Dataset records START

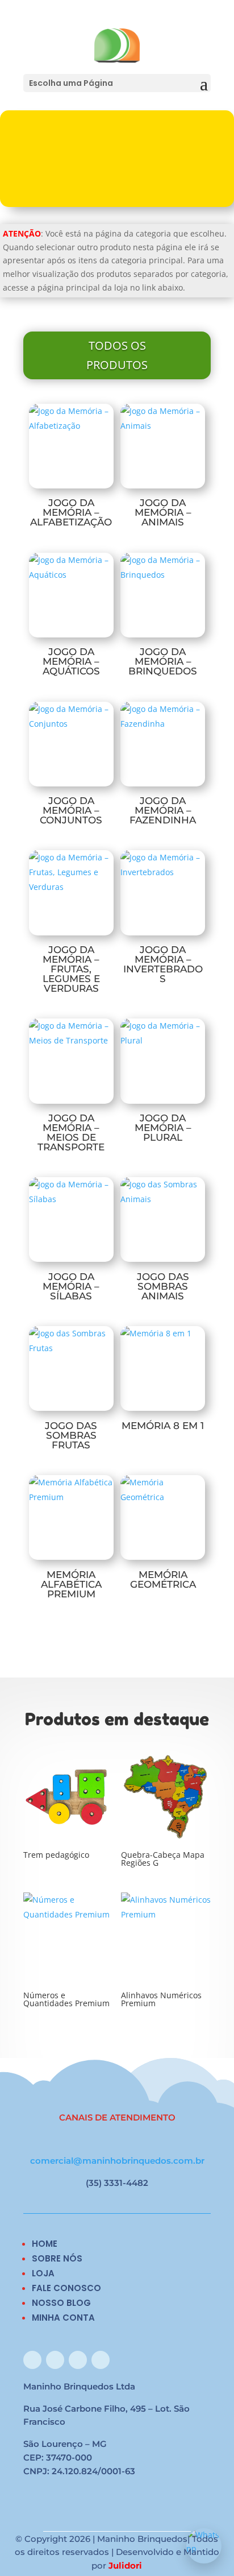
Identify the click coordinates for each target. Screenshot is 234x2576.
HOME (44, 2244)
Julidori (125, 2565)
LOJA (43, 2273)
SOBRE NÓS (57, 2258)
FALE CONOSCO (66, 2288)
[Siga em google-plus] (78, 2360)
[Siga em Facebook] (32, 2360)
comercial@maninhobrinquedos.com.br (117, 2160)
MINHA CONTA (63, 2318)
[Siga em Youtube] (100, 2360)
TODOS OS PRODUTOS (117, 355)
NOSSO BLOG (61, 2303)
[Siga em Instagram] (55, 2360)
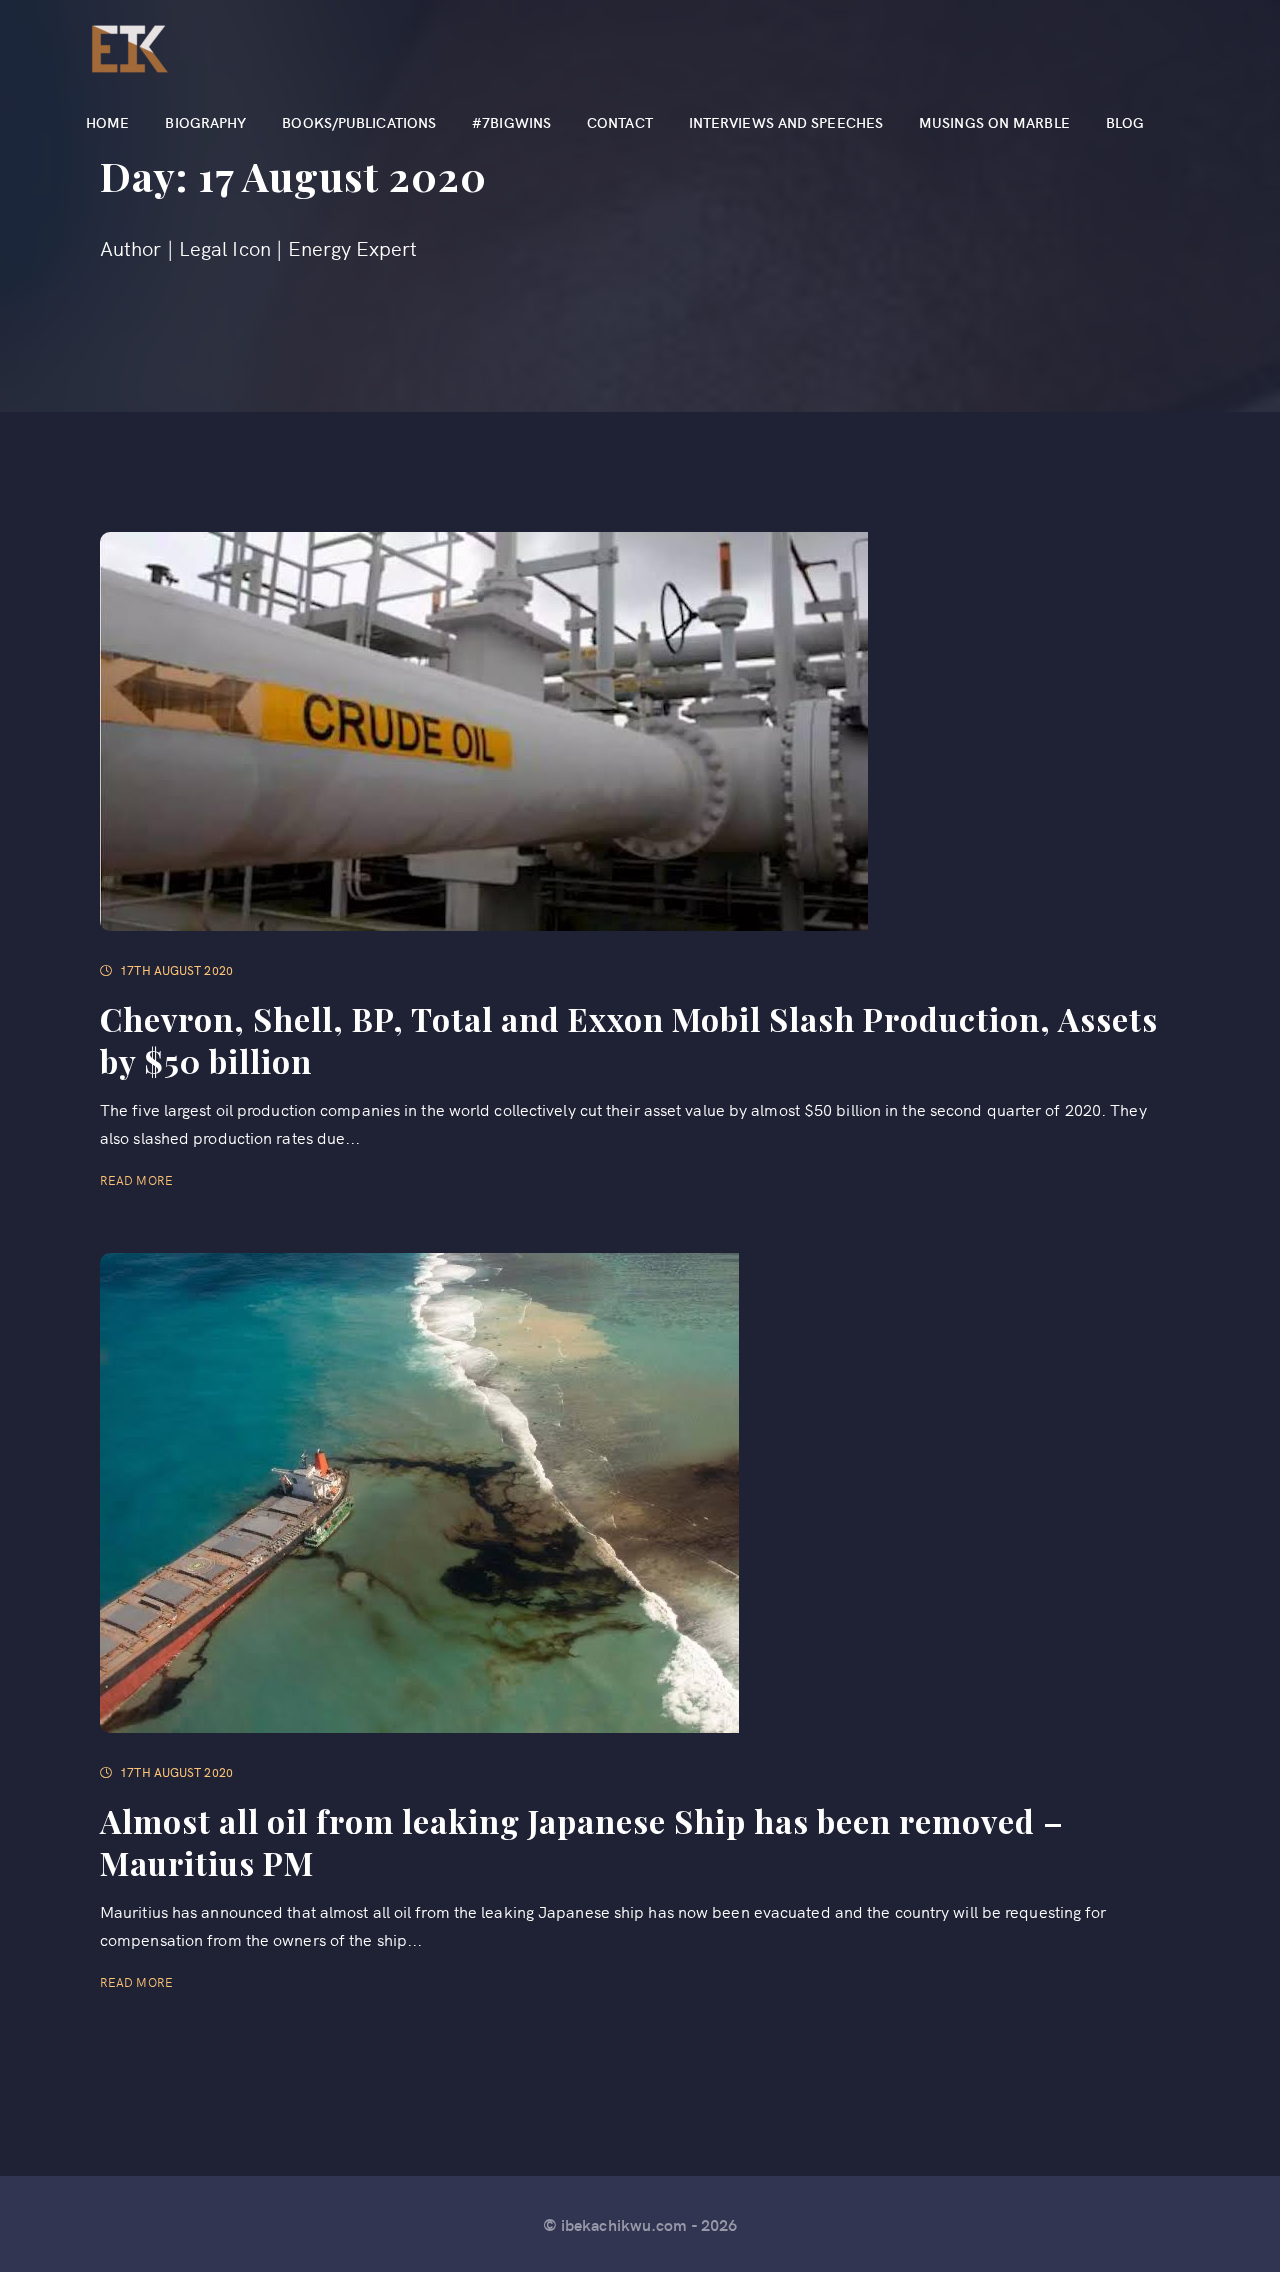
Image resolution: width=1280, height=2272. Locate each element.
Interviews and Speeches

Dataset records END
Dataset records START

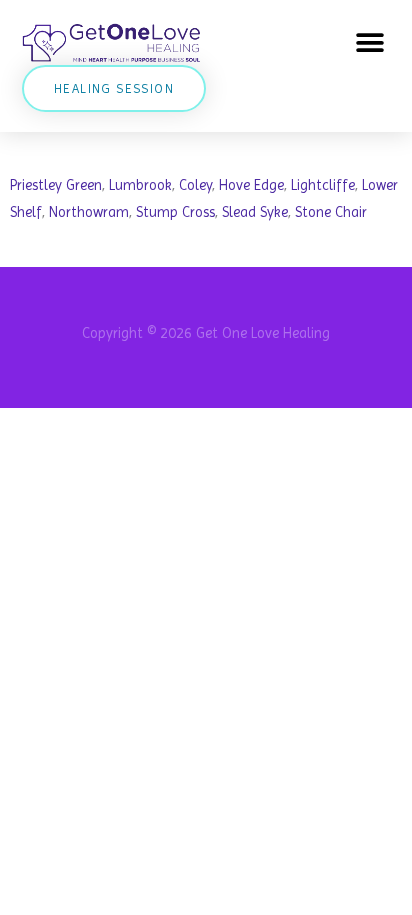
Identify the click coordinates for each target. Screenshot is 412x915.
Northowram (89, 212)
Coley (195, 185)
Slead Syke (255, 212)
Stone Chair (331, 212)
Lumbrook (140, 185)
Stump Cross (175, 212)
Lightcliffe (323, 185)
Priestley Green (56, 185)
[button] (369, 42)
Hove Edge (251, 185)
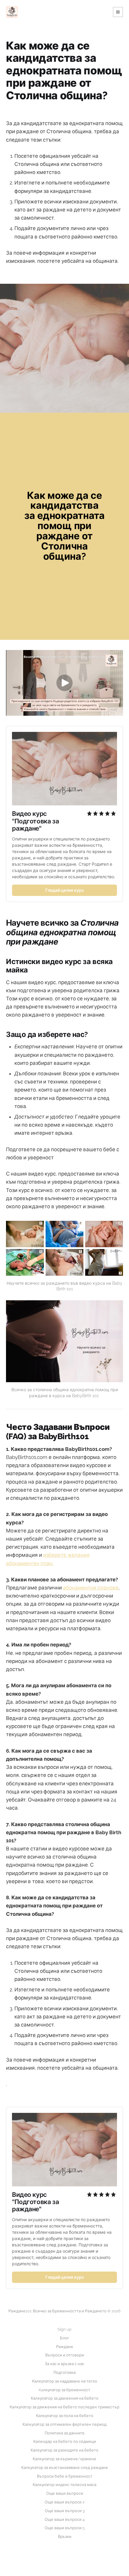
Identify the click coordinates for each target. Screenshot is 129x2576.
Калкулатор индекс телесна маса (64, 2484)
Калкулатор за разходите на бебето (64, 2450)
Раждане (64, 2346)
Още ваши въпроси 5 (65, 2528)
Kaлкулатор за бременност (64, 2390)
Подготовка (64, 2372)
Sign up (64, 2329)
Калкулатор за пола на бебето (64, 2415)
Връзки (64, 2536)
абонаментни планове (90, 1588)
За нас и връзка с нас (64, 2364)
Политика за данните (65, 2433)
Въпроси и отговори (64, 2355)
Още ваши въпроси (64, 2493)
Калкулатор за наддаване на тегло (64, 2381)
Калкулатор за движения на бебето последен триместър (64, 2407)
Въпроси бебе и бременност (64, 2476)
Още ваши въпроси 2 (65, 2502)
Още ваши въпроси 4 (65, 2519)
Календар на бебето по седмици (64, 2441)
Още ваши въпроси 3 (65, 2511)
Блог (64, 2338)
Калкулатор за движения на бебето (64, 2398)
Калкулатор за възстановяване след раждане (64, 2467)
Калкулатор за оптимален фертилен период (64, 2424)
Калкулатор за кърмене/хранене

Dataset records END

§ What you need to do
Give again the lines of the listing above that run from the one with "Priestley Green (56, 185)" up to and including the one with "Калкулатор за кърмене/хранене". Keep them exact and omit the pictures.

§ Problem solution
Priestley Green (56, 185)
[button] (369, 42)
Hove Edge (251, 185)
Identify the click coordinates for each target. Screenshot is 129x2576.
Калкулатор индекс телесна маса (64, 2484)
Калкулатор за разходите на бебето (64, 2450)
Раждане (64, 2346)
Още ваши въпроси 5 (65, 2528)
Kaлкулатор за бременност (64, 2390)
Подготовка (64, 2372)
Sign up (64, 2329)
Калкулатор за пола на бебето (64, 2415)
Връзки (64, 2536)
абонаментни планове (90, 1588)
За нас и връзка с нас (64, 2364)
Политика за данните (65, 2433)
Въпроси и отговори (64, 2355)
Още ваши въпроси (64, 2493)
Калкулатор за наддаване на тегло (64, 2381)
Калкулатор за движения на бебето последен триместър (64, 2407)
Въпроси бебе и бременност (64, 2476)
Още ваши въпроси 2 (65, 2502)
Още ваши въпроси 4 (65, 2519)
Календар на бебето по седмици (64, 2441)
Още ваши въпроси 3 (65, 2511)
Блог (64, 2338)
Калкулатор за движения на бебето (64, 2398)
Калкулатор за възстановяване след раждане (64, 2467)
Калкулатор за оптимален фертилен период (64, 2424)
Калкулатор за кърмене/хранене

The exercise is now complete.